§ **What you are asked to do**: Print out every record below, exactly as written.

━━━━━ Supplied records ━━━━━

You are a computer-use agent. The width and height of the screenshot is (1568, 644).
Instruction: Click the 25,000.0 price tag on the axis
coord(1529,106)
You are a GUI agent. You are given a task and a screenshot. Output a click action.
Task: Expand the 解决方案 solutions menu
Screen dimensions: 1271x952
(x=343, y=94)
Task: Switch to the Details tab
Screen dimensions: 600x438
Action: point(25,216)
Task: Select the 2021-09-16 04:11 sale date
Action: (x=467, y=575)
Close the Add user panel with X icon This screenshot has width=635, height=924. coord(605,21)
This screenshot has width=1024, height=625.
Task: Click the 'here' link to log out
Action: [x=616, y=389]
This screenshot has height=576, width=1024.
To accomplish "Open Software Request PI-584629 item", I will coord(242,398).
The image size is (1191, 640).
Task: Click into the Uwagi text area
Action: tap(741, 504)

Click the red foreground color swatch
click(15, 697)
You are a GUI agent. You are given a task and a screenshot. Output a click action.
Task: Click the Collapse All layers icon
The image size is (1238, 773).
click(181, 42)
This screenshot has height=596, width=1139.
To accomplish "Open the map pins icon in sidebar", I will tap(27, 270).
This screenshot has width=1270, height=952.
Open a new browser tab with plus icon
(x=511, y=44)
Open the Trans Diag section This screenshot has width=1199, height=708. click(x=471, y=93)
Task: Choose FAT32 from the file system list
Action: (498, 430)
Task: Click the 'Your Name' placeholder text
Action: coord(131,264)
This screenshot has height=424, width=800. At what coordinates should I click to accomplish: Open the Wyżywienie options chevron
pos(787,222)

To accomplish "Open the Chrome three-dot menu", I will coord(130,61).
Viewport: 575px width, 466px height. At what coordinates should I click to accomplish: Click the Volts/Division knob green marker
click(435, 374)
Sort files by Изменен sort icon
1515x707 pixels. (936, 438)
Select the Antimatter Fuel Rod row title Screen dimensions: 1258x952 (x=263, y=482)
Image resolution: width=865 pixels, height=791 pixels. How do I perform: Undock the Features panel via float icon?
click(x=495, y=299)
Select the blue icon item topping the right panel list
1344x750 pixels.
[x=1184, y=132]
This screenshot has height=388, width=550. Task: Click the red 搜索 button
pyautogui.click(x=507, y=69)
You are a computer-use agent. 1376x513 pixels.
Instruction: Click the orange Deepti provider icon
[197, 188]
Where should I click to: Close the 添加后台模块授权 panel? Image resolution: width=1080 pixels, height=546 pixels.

━━━━━

§ **Problem solution**:
You are a computer-use agent. The width and height of the screenshot is (1568, 644).
Instruction: Click the 25,000.0 price tag on the axis
coord(1529,106)
You are a GUI agent. You are given a task and a screenshot. Output a click action.
Task: Expand the 解决方案 solutions menu
Screen dimensions: 1271x952
(x=343, y=94)
Task: Switch to the Details tab
Screen dimensions: 600x438
Action: point(25,216)
Task: Select the 2021-09-16 04:11 sale date
Action: (x=467, y=575)
Close the Add user panel with X icon This screenshot has width=635, height=924. coord(605,21)
This screenshot has width=1024, height=625.
Task: Click the 'here' link to log out
Action: [x=616, y=389]
This screenshot has height=576, width=1024.
To accomplish "Open Software Request PI-584629 item", I will coord(242,398).
The image size is (1191, 640).
Task: Click into the Uwagi text area
Action: tap(741, 504)

Click the red foreground color swatch
click(15, 697)
You are a GUI agent. You are given a task and a screenshot. Output a click action.
Task: Click the Collapse All layers icon
The image size is (1238, 773).
click(181, 42)
This screenshot has height=596, width=1139.
To accomplish "Open the map pins icon in sidebar", I will tap(27, 270).
This screenshot has width=1270, height=952.
Open a new browser tab with plus icon
(x=511, y=44)
Open the Trans Diag section This screenshot has width=1199, height=708. click(x=471, y=93)
Task: Choose FAT32 from the file system list
Action: (498, 430)
Task: Click the 'Your Name' placeholder text
Action: coord(131,264)
This screenshot has height=424, width=800. At what coordinates should I click to accomplish: Open the Wyżywienie options chevron
pos(787,222)

To accomplish "Open the Chrome three-dot menu", I will coord(130,61).
Viewport: 575px width, 466px height. At what coordinates should I click to accomplish: Click the Volts/Division knob green marker
click(435, 374)
Sort files by Изменен sort icon
1515x707 pixels. (936, 438)
Select the Antimatter Fuel Rod row title Screen dimensions: 1258x952 (x=263, y=482)
Image resolution: width=865 pixels, height=791 pixels. How do I perform: Undock the Features panel via float icon?
click(x=495, y=299)
Select the blue icon item topping the right panel list
1344x750 pixels.
[x=1184, y=132]
This screenshot has height=388, width=550. Task: Click the red 搜索 button
pyautogui.click(x=507, y=69)
You are a computer-use agent. 1376x513 pixels.
Instruction: Click the orange Deepti provider icon
[197, 188]
Where should I click to: Close the 添加后台模块授权 panel? Image resolution: width=1080 pixels, height=546 pixels.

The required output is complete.